Item coordinate data:
========================================

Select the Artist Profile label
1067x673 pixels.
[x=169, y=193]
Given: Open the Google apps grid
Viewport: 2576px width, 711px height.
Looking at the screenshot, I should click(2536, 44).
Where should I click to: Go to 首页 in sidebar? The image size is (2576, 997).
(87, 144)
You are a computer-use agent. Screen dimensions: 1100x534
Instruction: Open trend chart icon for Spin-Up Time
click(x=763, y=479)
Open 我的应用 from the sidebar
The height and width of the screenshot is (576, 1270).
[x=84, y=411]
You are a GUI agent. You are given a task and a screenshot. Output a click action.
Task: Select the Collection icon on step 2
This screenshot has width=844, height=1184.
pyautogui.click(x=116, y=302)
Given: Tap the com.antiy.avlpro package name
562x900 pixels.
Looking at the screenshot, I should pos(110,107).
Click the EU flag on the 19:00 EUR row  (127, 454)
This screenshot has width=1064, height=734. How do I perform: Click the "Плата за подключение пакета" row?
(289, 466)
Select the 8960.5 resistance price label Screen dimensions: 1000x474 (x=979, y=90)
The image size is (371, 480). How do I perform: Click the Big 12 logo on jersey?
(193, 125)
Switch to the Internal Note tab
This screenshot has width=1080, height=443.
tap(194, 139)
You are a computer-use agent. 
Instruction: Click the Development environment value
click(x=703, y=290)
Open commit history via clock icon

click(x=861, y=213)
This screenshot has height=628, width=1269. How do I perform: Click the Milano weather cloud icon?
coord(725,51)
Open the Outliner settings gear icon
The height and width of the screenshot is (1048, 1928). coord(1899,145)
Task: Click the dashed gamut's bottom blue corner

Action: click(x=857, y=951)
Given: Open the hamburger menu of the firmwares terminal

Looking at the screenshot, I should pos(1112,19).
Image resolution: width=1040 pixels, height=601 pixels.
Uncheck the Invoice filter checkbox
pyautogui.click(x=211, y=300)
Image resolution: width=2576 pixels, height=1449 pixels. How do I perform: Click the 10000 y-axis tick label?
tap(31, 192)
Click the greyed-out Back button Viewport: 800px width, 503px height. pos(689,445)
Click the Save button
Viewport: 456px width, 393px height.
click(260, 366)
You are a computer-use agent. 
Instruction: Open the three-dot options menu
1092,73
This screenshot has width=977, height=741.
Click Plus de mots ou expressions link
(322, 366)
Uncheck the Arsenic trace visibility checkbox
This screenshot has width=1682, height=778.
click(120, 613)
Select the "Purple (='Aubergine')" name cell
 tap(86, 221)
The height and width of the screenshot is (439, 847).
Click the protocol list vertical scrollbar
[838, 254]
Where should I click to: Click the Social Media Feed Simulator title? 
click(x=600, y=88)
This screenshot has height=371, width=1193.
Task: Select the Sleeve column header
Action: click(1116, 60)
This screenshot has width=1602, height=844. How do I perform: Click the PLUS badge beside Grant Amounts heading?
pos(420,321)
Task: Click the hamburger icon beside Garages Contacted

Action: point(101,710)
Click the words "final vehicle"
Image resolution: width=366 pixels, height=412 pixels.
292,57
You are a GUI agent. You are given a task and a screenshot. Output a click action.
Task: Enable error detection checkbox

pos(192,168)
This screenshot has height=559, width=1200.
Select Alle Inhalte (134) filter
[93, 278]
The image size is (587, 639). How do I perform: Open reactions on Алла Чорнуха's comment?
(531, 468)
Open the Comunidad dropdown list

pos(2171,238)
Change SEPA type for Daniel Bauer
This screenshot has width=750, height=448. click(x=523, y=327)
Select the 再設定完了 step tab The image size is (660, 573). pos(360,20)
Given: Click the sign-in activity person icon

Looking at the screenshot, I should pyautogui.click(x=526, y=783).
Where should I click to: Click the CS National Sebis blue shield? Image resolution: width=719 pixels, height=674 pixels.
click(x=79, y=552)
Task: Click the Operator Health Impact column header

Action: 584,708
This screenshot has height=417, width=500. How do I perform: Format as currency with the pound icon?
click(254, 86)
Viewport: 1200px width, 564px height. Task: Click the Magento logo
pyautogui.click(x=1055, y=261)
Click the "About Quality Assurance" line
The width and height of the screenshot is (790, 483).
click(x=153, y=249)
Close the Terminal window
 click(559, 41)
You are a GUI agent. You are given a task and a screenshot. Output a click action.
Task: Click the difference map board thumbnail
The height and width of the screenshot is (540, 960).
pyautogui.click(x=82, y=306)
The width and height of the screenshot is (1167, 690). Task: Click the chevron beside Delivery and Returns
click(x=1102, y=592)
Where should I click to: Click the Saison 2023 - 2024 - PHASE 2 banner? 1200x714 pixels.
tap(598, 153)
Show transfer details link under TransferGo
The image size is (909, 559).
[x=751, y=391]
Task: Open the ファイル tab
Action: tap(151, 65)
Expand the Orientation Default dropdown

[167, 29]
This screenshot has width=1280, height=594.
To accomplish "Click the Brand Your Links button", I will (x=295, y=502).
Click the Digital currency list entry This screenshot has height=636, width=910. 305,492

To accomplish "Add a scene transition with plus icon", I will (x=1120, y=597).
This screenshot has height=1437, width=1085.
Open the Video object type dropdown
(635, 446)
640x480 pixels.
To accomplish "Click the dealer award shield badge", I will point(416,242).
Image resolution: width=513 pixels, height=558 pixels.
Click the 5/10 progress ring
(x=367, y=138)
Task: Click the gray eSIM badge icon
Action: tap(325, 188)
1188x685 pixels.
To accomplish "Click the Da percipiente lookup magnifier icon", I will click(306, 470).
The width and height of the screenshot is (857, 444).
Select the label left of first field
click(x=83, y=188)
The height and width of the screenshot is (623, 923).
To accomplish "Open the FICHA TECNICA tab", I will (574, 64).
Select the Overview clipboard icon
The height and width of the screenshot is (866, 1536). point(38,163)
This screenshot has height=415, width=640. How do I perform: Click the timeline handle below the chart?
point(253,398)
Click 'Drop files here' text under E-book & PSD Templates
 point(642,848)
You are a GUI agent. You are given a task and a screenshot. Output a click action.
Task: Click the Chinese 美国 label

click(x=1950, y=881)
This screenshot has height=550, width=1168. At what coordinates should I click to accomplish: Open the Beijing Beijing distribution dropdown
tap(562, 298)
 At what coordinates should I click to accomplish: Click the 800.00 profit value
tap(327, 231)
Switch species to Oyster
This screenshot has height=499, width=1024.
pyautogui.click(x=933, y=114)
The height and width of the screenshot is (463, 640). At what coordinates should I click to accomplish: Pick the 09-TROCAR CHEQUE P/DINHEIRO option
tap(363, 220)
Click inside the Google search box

========================================

§ **Request**:
Copy the data lines word for word, beginning with the line that contains "Task: Click the Operator" and continuing through the line that contains "click(559, 41)".

§ **Solution to this exercise**:
Task: Click the Operator Health Impact column header

Action: 584,708
This screenshot has height=417, width=500. How do I perform: Format as currency with the pound icon?
click(254, 86)
Viewport: 1200px width, 564px height. Task: Click the Magento logo
pyautogui.click(x=1055, y=261)
Click the "About Quality Assurance" line
The width and height of the screenshot is (790, 483).
click(x=153, y=249)
Close the Terminal window
 click(559, 41)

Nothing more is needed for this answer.